The higher FFT sizes really only improve the low-end precision, the added precision in the high-end is really not needed - especially if you’re displaying the frequency content with a log scale.
With an FFT size of 8192, and a sample-rate of 48kHz, you’ll have a frequency bin every 48000/8192 = 5.86Hz (I think my math is right? please correct me if that’s wrong). In the high-end, 6Hz difference is completely undetectable by human hearing (10kHz - 10.006kHz for example) so you really don’t need that level of precision while at the low-end 6Hz is quite noticeable.
In GT Analyser I allow users to select of block size of anywhere from 1024 to 65536 but I have a fixed number of points of 256 (which is actually a max because repeated points are omitted) which still gives good precision across the spectrum.
I think when I’ve done it in the past I determined what the minimum distance in the x-axis is between two points, then for every point in the spectrum between those two pixels I take the maximum value to determine the y-coordinate. This then works nicely regardless of zoom level etc.
As @ImJimmi says I’ve also seen an OpenGL context increase CPU, however only on Windows. On macOS, it generally seems to improve things. In the past we had an option in the plugin to enable the OpenGL context, we would default it the option on for macOS, and off for Windows.
I just tried Kotlin Compose. And it looks like the results are disappointing for Juce
Apple M1 test:
Kotlin Compose - 32768 lines [512px, 256px] with gradient ~60 fps - 33.2% CPU
Kotlin Compose - 98304 lines [512px, 256px] with gradient ~60 fps - 34.7-37.8% CPU
Juce strokePath - 32768 lines [140px, 96px] with setGradientFill ~60 fps - 64.4-72.3% CPU
As you can see, the number of lines is 3 times larger and the window size is 3 times larger, and the load is still several times less for Compose. I suspect there’s a Skia under the hood. Something is clearly wrong with strokePath. Any solutions to reduce CPU load/fps ? p.s. I don’t want to use openGLContext.attachTo - this works with friezes and memory increases significantly.
[Edit] Ohh, and that I forgot to say, that ~12% cpu in Compose goes to wave[i] = Random.nextFloat(), so in fact the load of drawing will be much lower. While in juce I just load static values from wave.
From my own experiences with profiling path rendering on macOS (using the animated waveforms on the home page of the Demo app, upping the timer rate to 1000Hz to force continuous updates), the biggest bottleneck is copying data from the juce::Path to the CoreGraphics Context.

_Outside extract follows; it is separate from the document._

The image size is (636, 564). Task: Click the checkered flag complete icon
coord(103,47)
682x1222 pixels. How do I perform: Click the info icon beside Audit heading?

If instead we could have a way to construct a path that adds to the context directly, we could remove this costly copying.
That being said, there’s still things you can do on your end to make things more performant - e.g. you should preallocate memory using juce::Path::preallocateSpace() after calling path_.clear() to ensure you’re not having to re-allocate as you build up the path.
Am I correct in that you want create and stroke 1024 * 32 paths at 60 frames a second? If so, I think you are going to find this a performance challenge no matter the tech/platform (re: seeing high mem with opengl).
For context, I’ve done a lot of performance optimization, now in JUCE and before that professionally for over a decade — IMO regardless of platform you will end up needing to get creative and “cheat” to get something performing well. Basically, find ways to draw less or less often or reuse what you’ve already drawn. Even more important if others will run your app (you have a decent M1 machine and others may still be on older machines).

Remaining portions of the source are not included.